◆ What you have to do
Pictures in the listing below are skipped, while the lines from the "Task: Click the highlighted Browse button" line through the "Given: Select the green Sui bar in Net Flows" line are returned word for word.
Segment Start: Information supplied
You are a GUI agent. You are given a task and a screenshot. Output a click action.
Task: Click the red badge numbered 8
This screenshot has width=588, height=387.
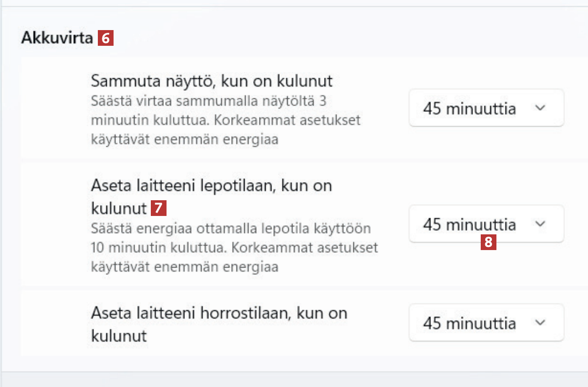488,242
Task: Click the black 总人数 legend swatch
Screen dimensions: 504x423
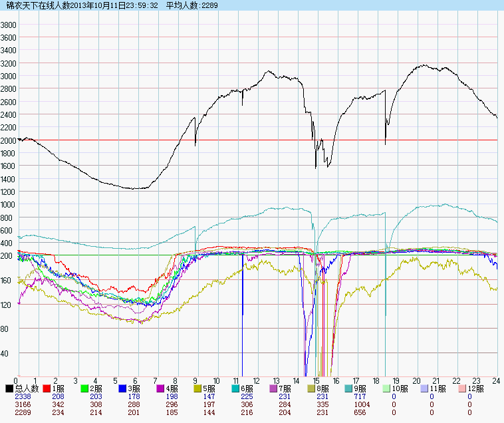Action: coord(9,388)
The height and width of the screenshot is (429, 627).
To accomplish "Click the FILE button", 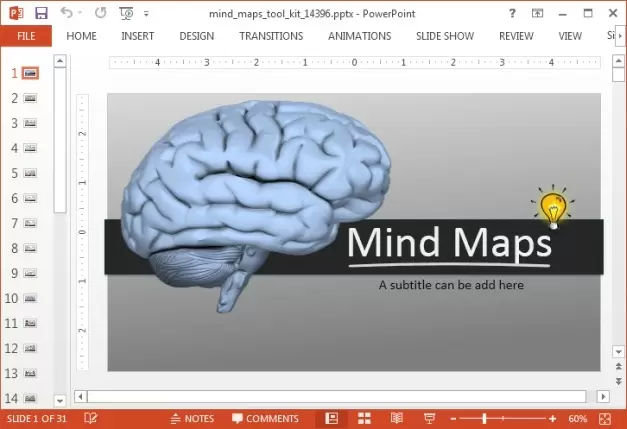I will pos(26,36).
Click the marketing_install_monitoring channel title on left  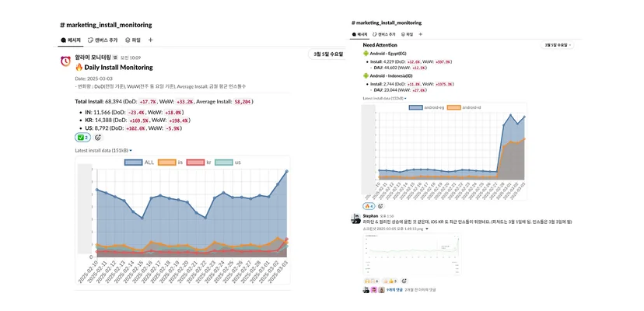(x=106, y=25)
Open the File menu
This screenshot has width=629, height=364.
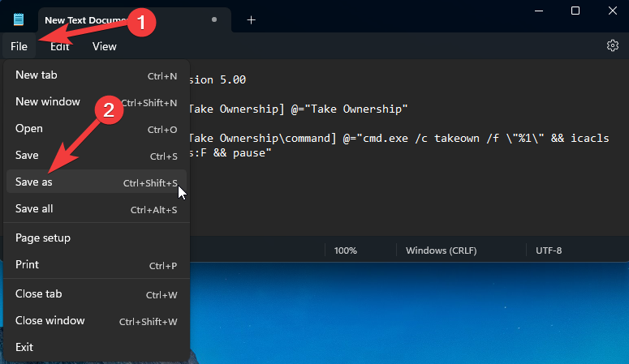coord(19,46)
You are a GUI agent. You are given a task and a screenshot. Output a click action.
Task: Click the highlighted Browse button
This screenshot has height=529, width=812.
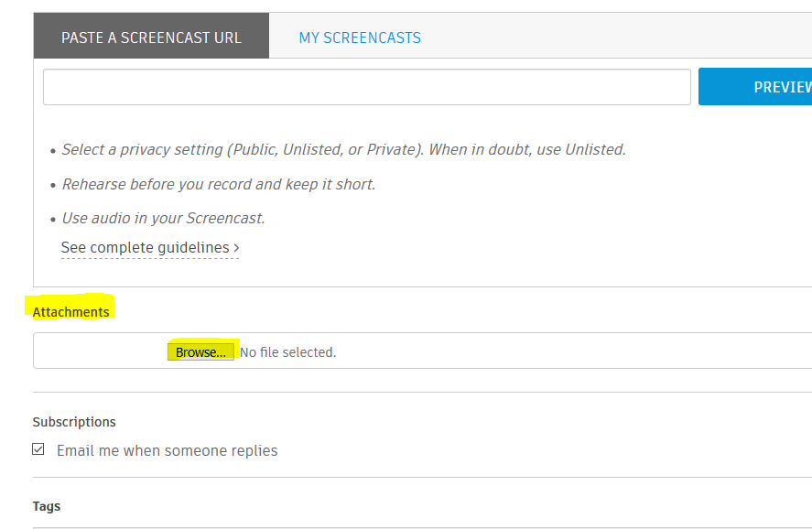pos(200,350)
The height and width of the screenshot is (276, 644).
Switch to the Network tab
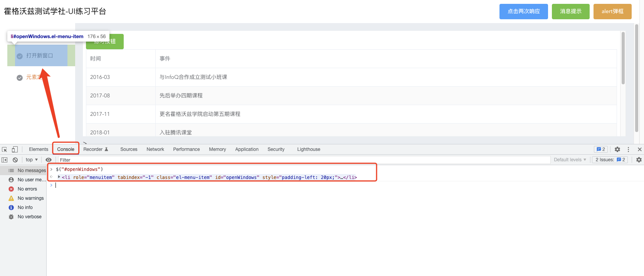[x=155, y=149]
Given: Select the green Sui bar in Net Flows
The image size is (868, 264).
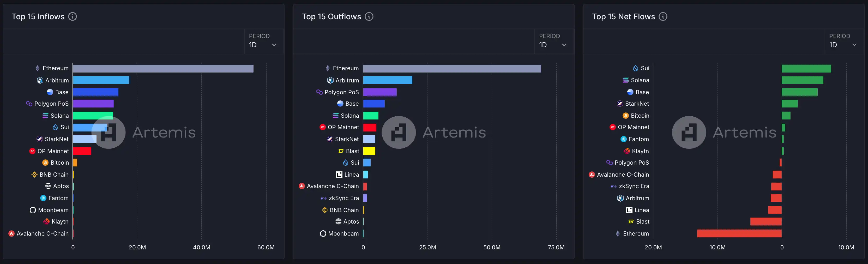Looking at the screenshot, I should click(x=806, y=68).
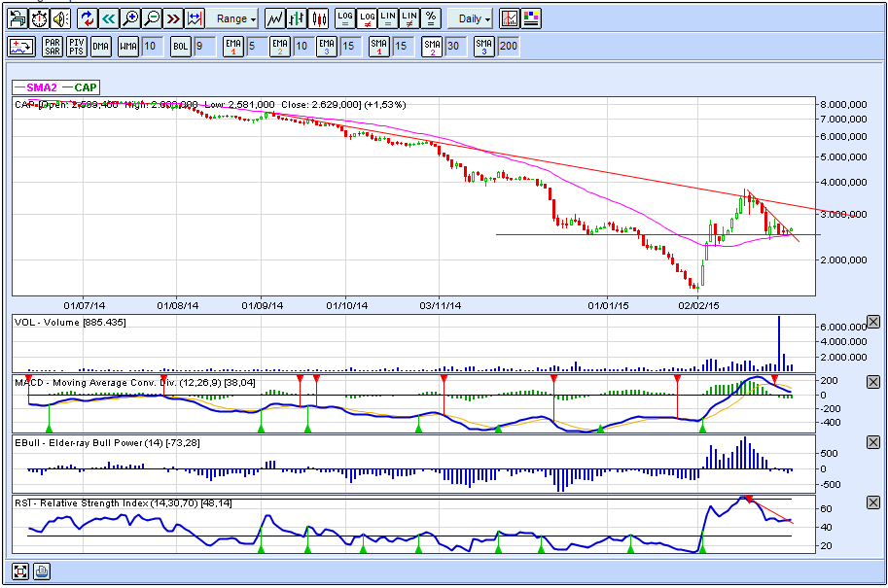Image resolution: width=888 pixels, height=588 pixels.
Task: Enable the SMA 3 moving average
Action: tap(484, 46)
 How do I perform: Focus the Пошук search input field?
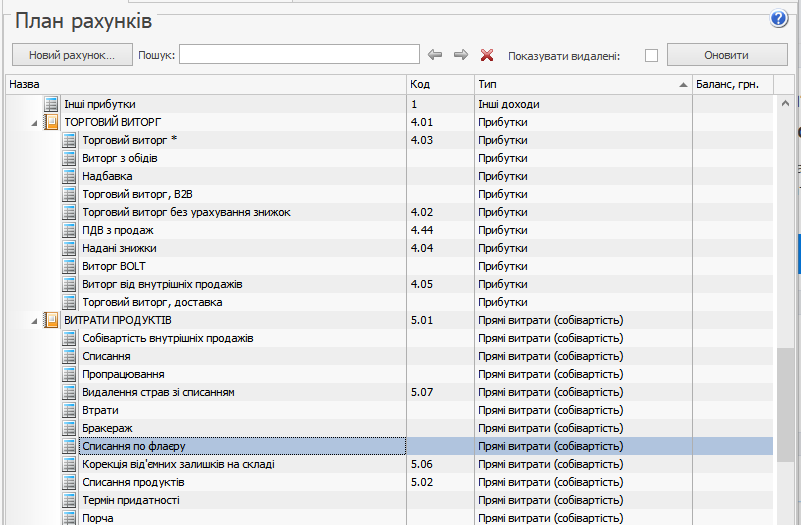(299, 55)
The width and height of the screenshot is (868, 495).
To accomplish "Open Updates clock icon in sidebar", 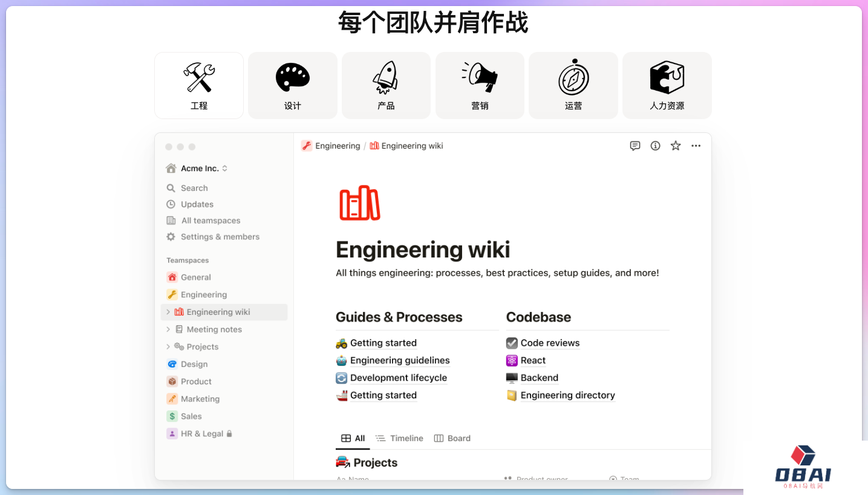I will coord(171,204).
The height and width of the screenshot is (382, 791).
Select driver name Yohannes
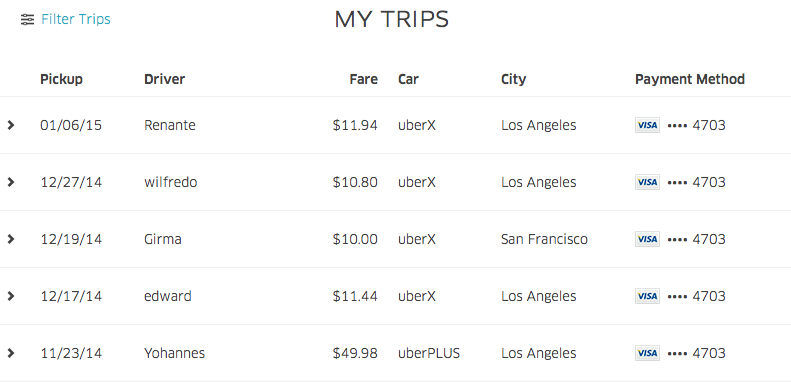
Segment End: Information supplied
◆ Task result
Task: Click the highlighted Browse button
This screenshot has height=529, width=812.
pos(200,350)
The height and width of the screenshot is (276, 644).
Switch to the Network tab
[x=155, y=149]
Given: Select the green Sui bar in Net Flows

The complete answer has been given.